EXERCISE DATA.
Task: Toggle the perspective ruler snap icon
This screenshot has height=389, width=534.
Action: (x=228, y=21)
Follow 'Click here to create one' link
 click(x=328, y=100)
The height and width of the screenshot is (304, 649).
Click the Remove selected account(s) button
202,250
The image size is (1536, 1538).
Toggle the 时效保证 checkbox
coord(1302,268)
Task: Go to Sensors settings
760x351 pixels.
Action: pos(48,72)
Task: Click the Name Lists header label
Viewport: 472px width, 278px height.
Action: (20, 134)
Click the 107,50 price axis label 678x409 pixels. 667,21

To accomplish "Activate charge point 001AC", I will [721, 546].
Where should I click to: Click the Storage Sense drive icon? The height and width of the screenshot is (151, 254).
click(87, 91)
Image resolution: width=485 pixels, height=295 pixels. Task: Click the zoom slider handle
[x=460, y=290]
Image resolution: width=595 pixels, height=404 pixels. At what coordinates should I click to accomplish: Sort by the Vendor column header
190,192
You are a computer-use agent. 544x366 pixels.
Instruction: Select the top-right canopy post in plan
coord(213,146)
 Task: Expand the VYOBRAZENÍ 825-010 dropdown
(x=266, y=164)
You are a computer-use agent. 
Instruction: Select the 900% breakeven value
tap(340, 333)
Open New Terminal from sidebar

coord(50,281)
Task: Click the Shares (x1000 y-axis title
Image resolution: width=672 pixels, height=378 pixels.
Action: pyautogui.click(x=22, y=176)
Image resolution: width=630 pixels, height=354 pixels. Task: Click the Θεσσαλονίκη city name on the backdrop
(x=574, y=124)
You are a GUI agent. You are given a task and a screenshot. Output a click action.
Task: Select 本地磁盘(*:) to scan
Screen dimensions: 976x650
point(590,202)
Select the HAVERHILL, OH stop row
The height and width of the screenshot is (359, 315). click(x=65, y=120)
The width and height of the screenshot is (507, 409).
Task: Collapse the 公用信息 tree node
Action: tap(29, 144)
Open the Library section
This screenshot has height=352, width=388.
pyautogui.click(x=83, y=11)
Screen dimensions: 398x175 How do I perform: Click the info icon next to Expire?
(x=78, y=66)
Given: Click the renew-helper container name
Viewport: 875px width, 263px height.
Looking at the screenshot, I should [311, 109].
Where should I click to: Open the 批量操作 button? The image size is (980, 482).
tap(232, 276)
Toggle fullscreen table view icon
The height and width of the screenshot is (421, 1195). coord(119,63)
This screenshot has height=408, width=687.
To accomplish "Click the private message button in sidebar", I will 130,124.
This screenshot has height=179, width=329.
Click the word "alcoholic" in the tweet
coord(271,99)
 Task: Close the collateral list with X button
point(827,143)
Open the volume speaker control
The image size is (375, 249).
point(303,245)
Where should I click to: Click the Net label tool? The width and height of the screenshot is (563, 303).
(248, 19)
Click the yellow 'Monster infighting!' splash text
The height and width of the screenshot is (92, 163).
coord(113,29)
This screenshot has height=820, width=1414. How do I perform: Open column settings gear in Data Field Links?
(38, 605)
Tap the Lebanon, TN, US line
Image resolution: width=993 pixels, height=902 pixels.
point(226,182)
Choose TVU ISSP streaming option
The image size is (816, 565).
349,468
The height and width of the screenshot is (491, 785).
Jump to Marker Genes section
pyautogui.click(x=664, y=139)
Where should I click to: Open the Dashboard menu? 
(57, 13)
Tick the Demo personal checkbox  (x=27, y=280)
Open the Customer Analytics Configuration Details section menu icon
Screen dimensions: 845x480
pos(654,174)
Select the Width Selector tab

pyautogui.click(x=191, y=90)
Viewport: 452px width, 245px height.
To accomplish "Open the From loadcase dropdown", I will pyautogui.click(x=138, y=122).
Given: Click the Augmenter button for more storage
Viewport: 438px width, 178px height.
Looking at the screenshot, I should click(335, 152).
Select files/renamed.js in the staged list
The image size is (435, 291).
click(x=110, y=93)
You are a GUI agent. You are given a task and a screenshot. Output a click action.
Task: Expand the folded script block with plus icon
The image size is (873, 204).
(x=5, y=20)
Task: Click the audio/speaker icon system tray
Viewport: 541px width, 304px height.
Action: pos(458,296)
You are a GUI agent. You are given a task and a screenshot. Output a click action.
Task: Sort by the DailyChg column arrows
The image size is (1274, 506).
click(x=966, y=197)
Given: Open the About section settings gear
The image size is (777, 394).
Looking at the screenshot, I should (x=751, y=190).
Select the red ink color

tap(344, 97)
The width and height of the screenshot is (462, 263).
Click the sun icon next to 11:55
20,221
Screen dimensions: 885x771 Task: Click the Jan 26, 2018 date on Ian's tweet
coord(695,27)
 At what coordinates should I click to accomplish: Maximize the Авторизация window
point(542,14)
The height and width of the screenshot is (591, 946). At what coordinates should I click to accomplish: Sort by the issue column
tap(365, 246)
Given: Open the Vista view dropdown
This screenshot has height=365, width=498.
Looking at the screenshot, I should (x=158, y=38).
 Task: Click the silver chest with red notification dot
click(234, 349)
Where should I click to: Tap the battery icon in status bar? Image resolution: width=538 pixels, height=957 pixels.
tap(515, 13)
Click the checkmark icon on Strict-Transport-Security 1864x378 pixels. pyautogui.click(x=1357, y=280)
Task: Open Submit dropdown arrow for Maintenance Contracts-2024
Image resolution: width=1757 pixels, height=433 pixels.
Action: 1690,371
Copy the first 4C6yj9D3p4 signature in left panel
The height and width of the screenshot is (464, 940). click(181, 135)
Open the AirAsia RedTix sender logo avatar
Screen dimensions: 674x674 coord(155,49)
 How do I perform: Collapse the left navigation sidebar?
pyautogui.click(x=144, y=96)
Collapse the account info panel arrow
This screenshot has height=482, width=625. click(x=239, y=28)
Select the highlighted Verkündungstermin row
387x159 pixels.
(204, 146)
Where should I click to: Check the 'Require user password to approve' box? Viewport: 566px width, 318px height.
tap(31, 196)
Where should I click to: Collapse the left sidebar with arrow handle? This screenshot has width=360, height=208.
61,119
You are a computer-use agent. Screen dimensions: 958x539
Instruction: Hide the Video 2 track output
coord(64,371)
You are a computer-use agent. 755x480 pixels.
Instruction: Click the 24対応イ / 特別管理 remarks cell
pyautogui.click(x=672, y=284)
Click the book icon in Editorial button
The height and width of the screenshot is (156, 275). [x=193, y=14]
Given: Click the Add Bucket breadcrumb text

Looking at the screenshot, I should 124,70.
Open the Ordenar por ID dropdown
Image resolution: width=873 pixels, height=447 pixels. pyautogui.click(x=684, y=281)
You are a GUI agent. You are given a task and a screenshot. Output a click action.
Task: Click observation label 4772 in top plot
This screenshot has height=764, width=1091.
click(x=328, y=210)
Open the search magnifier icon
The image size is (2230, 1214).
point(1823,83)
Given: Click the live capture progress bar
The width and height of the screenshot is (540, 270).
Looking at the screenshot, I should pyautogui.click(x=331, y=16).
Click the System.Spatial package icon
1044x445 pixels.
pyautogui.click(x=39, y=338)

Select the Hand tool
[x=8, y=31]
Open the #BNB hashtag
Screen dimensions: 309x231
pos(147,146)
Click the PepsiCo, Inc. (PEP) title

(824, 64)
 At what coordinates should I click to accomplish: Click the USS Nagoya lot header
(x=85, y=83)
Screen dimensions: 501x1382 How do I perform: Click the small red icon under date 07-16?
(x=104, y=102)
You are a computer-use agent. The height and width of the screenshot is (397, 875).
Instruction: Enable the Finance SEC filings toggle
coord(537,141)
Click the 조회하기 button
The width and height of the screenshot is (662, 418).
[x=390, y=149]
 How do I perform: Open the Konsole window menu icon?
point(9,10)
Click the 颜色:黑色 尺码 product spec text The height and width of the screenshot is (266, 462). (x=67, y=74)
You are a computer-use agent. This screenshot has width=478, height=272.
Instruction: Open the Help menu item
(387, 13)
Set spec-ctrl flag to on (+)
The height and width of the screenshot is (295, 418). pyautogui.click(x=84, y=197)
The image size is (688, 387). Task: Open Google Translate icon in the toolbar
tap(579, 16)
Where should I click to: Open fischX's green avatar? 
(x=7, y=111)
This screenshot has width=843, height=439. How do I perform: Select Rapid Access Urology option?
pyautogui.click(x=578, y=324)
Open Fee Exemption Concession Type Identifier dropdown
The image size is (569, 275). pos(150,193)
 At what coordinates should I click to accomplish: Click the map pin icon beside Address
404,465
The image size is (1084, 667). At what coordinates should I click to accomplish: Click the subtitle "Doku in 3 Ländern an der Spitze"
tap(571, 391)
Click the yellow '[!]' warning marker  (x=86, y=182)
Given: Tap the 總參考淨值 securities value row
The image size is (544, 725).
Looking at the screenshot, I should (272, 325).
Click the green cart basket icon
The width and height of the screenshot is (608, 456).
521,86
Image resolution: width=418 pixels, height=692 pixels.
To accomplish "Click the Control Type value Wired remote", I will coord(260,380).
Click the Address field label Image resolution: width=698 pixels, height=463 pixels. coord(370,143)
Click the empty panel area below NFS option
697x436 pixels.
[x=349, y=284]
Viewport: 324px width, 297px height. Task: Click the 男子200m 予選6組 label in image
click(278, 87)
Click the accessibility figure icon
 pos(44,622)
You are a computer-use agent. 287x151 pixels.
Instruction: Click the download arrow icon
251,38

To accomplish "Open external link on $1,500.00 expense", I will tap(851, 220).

ABOUT THIS EXERCISE. From the entries above, select each line containing the string "axis".

SOLVED PROBLEM.
Click the 107,50 price axis label 678x409 pixels. 667,21
Task: Click the Shares (x1000 y-axis title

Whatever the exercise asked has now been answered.